Comment 2 Steve Whitehouse 2009-07-31 13:15:07 UTC
Ben, is this a dup of something that you've already fixed, or is this still an issue?

Comment 3 Ben Marzinski 2009-07-31 23:07:32 UTC
I don't exactly know what to call this.  The only way I know to see the bug is with the statfs grow bug (bz494885), which is now fixed.  That being said, without the 494885 fix, once statfs is messed up, switching to statfs_slow seems like it should fix the issue, but it doesn't. It does change the df output, but not to the correct numbers.  If you unmount and then remount, statfs_fast is still gives the wrong numbers, but statfs_slow now gives you the correct numbers.

Comment 4 Ben Marzinski 2009-11-18 22:29:32 UTC
The more I think about this, the less possible it seems.  Things work fine with some nodes running statfs_slow, and the others running fast statfs. The problem we're trying to fix here is that if the master statfs file gets messed up, people would like turning on statfs_slow to fix it.

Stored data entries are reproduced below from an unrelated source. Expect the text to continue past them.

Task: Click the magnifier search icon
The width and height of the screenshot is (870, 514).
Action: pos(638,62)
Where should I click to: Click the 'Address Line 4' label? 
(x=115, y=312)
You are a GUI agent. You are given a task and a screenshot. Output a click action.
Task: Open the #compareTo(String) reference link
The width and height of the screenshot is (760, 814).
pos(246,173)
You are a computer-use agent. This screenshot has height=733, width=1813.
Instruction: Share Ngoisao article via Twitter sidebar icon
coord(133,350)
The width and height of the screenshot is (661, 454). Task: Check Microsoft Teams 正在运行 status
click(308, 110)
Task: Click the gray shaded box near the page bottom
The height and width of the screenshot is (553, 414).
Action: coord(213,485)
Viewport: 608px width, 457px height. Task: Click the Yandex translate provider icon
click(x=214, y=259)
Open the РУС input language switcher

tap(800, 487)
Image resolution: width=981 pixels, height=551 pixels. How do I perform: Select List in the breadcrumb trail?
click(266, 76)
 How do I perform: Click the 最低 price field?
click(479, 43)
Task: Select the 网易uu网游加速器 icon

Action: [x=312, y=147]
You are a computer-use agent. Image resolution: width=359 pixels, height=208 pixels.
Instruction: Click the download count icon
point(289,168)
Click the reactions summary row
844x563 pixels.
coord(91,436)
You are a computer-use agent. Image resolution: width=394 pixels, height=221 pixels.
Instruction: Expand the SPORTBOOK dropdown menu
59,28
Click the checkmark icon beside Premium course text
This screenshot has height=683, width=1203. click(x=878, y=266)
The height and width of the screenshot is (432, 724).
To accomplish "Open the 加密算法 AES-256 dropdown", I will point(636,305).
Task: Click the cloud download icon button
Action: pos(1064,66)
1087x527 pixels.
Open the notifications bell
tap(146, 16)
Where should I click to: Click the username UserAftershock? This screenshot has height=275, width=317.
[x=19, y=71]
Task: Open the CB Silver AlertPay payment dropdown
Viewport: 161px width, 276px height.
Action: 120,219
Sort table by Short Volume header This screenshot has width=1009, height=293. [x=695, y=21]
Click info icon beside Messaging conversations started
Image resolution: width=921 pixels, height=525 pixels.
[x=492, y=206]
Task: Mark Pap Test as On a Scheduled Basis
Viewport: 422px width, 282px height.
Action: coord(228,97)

When we do a statfs sync, we know the calculated statfs info for the filesystem, and we know what we have changed locally. We can probably lock the statfs master file, and know what the current master file values are.  But we still don't know (and can't know as far as I can see) what part of the difference between the calculated values and current master file values is due to a bug, and what part is due to unsynced changes from other nodes.

Unless there is an unfixed statfs bug in GFS2, the difference between the calculated statfs info and the current master file values will always be due to unsynced changes from other nodes, which could get synced at any time.

I seems to me that the only good way to fix corruption of the master statfs file is offline with fsck, just like we fix other forms of filesystem corruption.  If I'm missing something, please speak up, or I'm going to mark this WONTFIX.

Comment 5 Robert Peterson 2009-11-19 21:14:46 UTC
Created attachment 372340 [details]
Proposed patch

Perhaps we should use this bugzilla record to fix fsck.gfs2 so that
it detects and fixes statfs file problems.  This patch does just that.
It was tested on system roth-01.  If this sounds reasonable, I will
take the bug and use it to push this fix to RHEL5.5.  If not, I can
open a new bugzilla for that effort.  I thought Aneesh was going to
open a bugzilla and attach his IT record to it, but that hasn't
happened yet, so I'll add him to the cc list.

Comment 7 Robert Peterson 2009-12-14 17:36:03 UTC
The patch that makes fsck.gfs2 check and fix the statfs file has
been implemented via bug #539337.

Comment 10 Robert Peterson 2010-04-20 13:09:59 UTC
As I stated in comment #7 the latest, greatest fsck.gfs2 for 5.5
checks and fixes the statfs file.  As Ben stated in comment #4,
having fsck.gfs2 do the work is much less painful than anything
we could implement in the kernel code.  Therefore, I'm closing
this as WONTFIX as per Steve's suggestion in comment #9.